Rome Is Many Cities

The train from Florence to Rome took us through mountain valleys and long, long tunnels, substantiating what I learned in Latin and history classes about the Ancient Rome being rugged and rocky and really only suitable for growing olives and aspiring conquerors.

Like every other Italian city I’ve visited, but perhaps to an extreme, Rome possesses several identities all at once, in a kind of jumbled harmony. The first I saw was Rome as a big world city on the scale of London/NYC/Paris. It was the biggest mainland European city I’d been in so far, eclipsing even the sprawling Barcelona. It seems inevitable that modern cities of this magnitude grow towards each other in a practical way – cities this big don’t function without some sacrifices to efficiency. The train station was huge like an airport a ten-minute walk in one direction just to get to any exit. Then we took a metro train to the neighborhood where our AirBnB was, near the Vatican. Throughout this trip, Italian language aside, we could have been almost anywhere – whether you’re in L.A., London, or Rome, big urban public transit is what it is.

We emerged in a quiet neighborhood with a broad main street, flanked with shopping options and tourists, and quiet residential side streets that told us we were no longer downtown. Our AirBnB was on the same block as a classy-looking gelateria with a line out the door, which we were sure to investigate as soon as we’d rebounded from our transit lethargy. It was perhaps the best ice cream I had in all of Europe.

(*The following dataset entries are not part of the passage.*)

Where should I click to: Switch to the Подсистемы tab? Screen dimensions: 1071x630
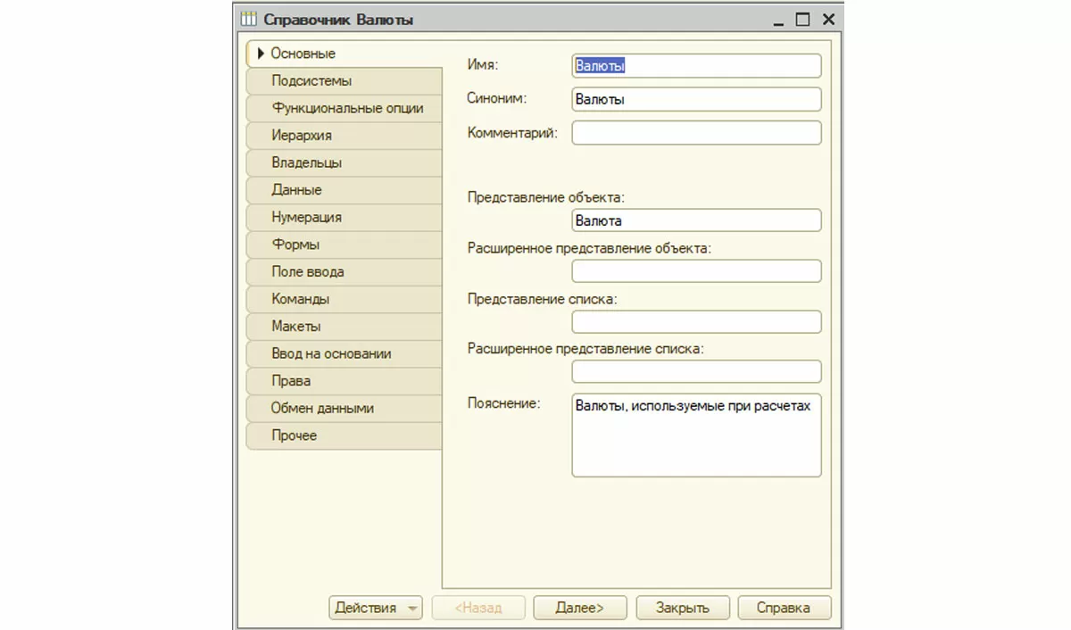click(311, 81)
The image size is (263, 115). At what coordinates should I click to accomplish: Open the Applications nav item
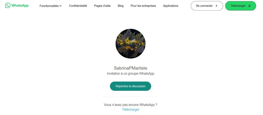[171, 6]
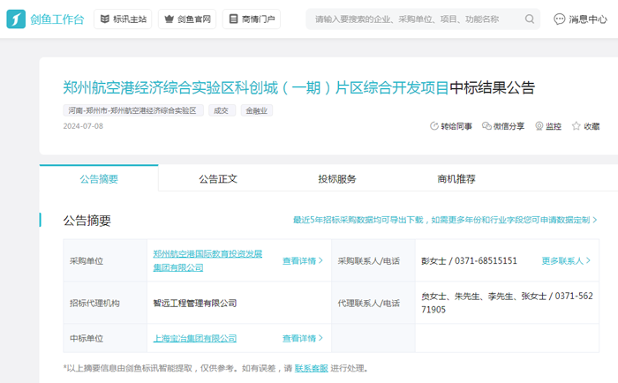
Task: Click 微信分享 WeChat share icon
Action: 486,126
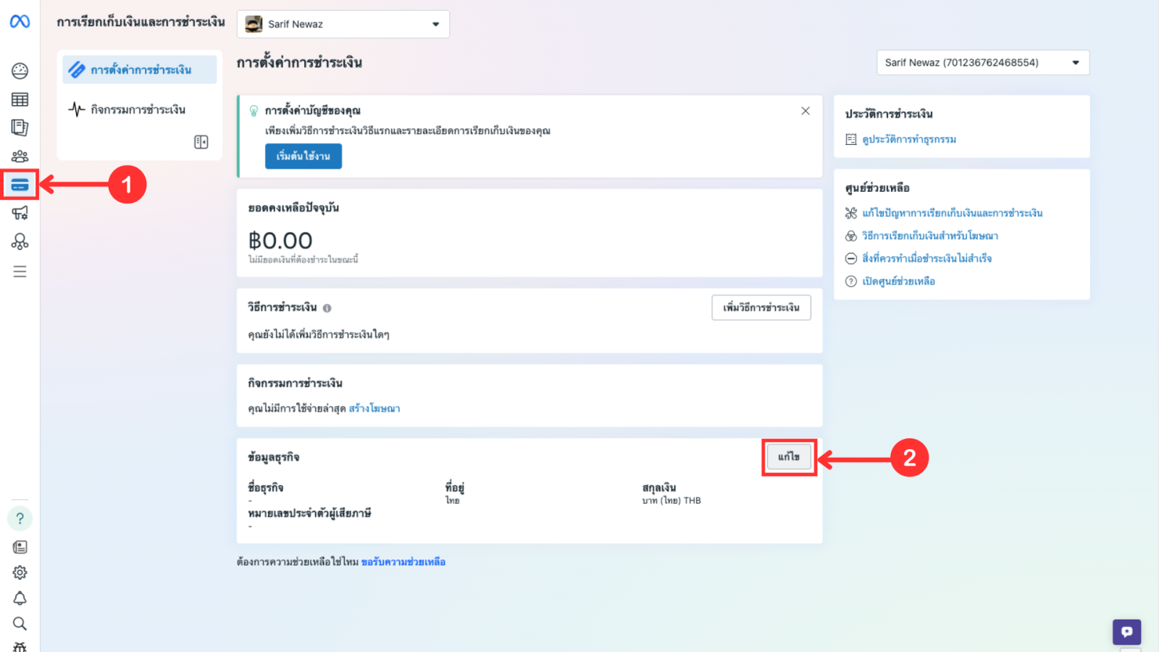This screenshot has height=652, width=1159.
Task: Open the account overview gauge icon
Action: pyautogui.click(x=20, y=70)
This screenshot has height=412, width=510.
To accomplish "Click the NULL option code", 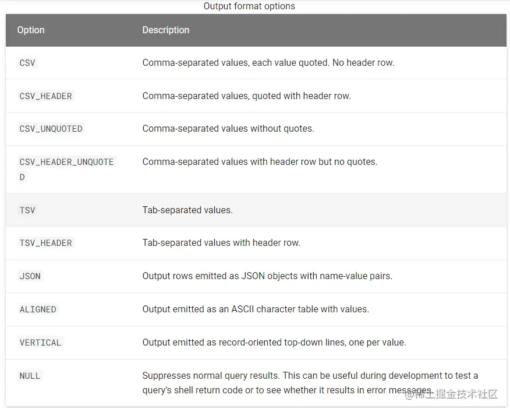I will point(30,376).
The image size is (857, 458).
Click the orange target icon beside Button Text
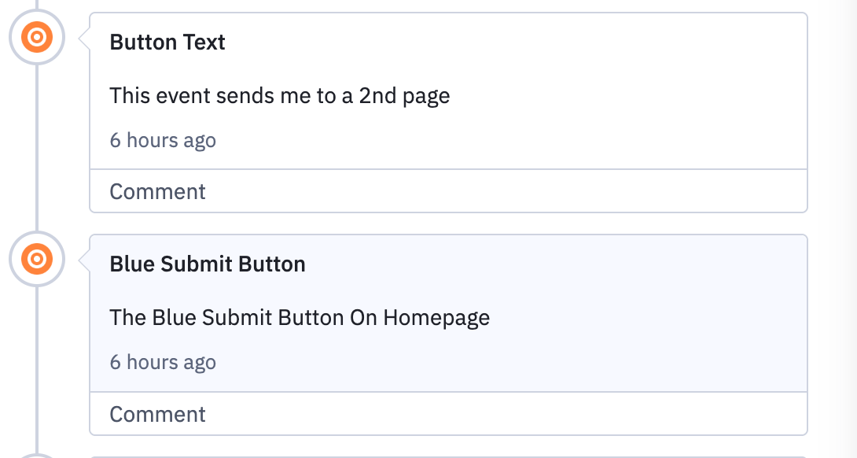tap(36, 35)
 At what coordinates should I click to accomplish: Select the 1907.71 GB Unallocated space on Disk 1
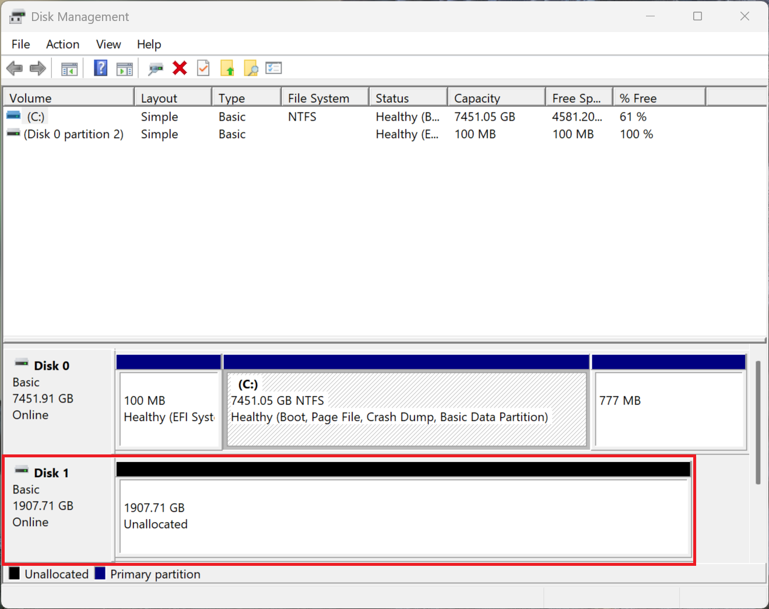[403, 516]
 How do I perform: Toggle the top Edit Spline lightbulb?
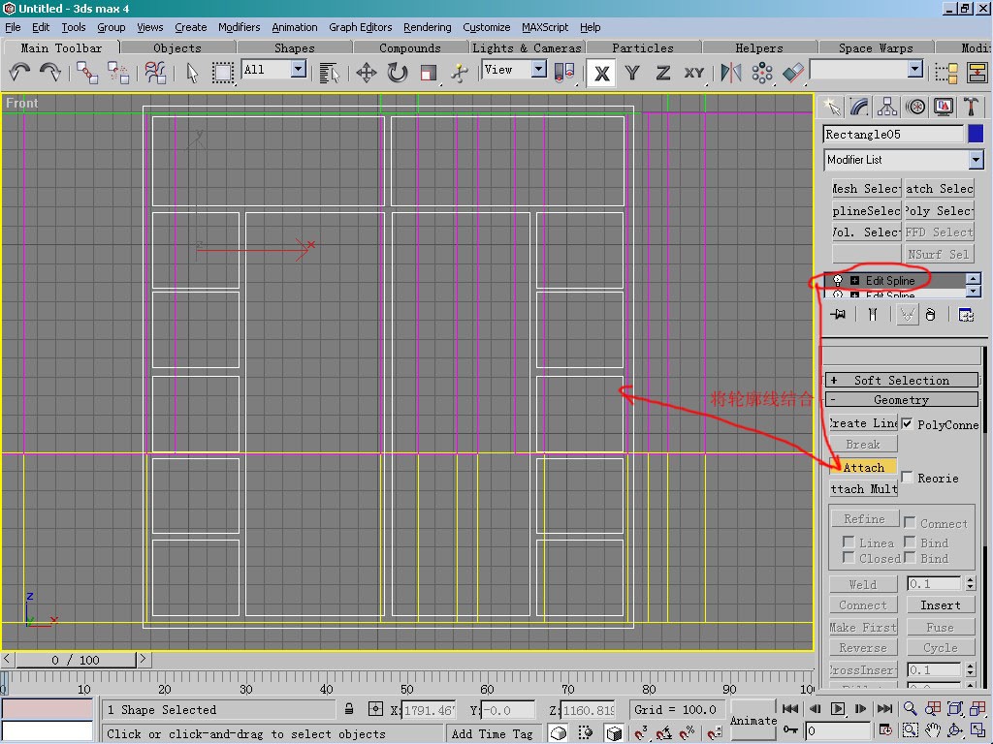click(x=838, y=280)
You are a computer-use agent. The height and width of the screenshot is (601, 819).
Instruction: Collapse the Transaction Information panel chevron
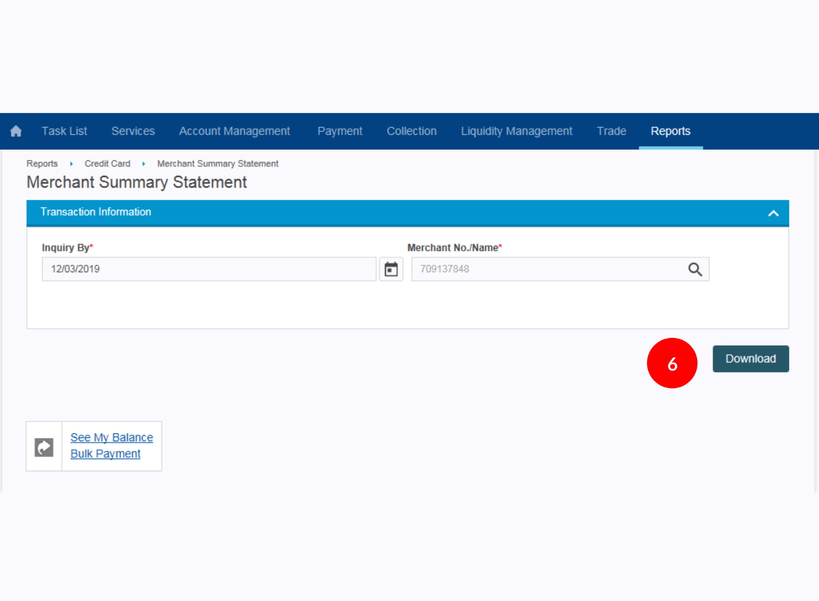pyautogui.click(x=773, y=213)
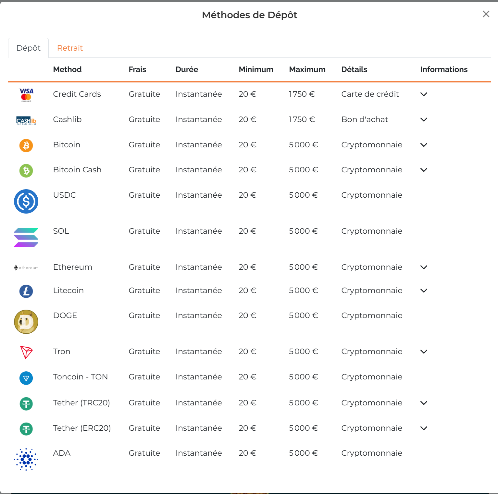Expand the Credit Cards information chevron
Image resolution: width=498 pixels, height=494 pixels.
click(x=424, y=94)
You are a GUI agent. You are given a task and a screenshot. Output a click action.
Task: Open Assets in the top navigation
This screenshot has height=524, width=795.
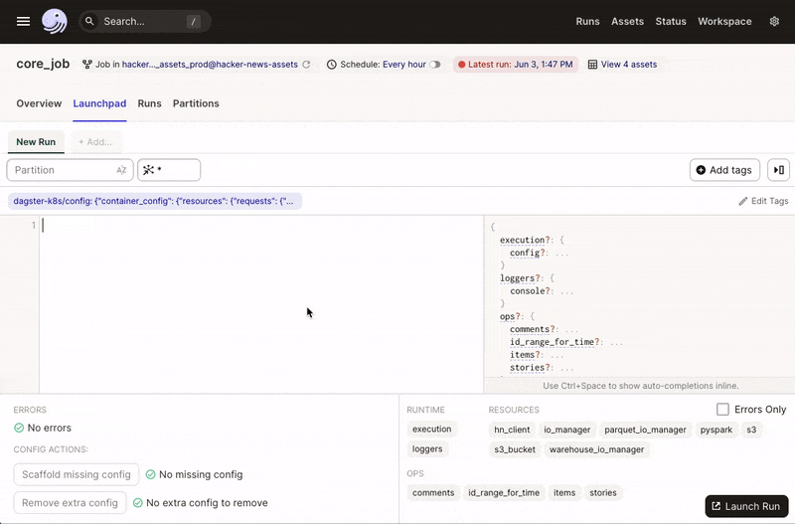[627, 21]
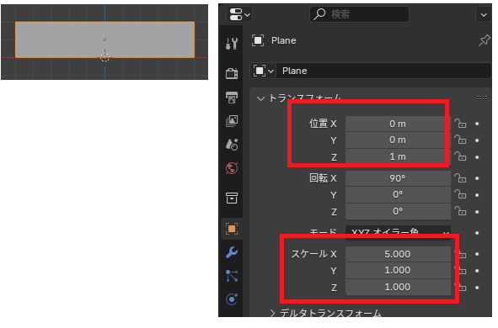The image size is (498, 328).
Task: Open the rotation mode XYZ オイラー角 dropdown
Action: (398, 233)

In the evening we wandered toward the Vatican and saw a second face of Rome, of Catholic Renaissance Italy. Well, first we got pizza, but more on that later. The Vatican is nearly empty at night, but you can still get in there and walk around. The Piazza San Pietro, where the Pope addresses people, is enormous, encircled in columns and cathedrals, dramatically lit, grand everywhere you look. The canonization of Mother Theresa was going to happen in just a day or two, so the plaza was being set up for the ceremony, with a big icon of her displayed in front of the basilica and a big seating area roped off.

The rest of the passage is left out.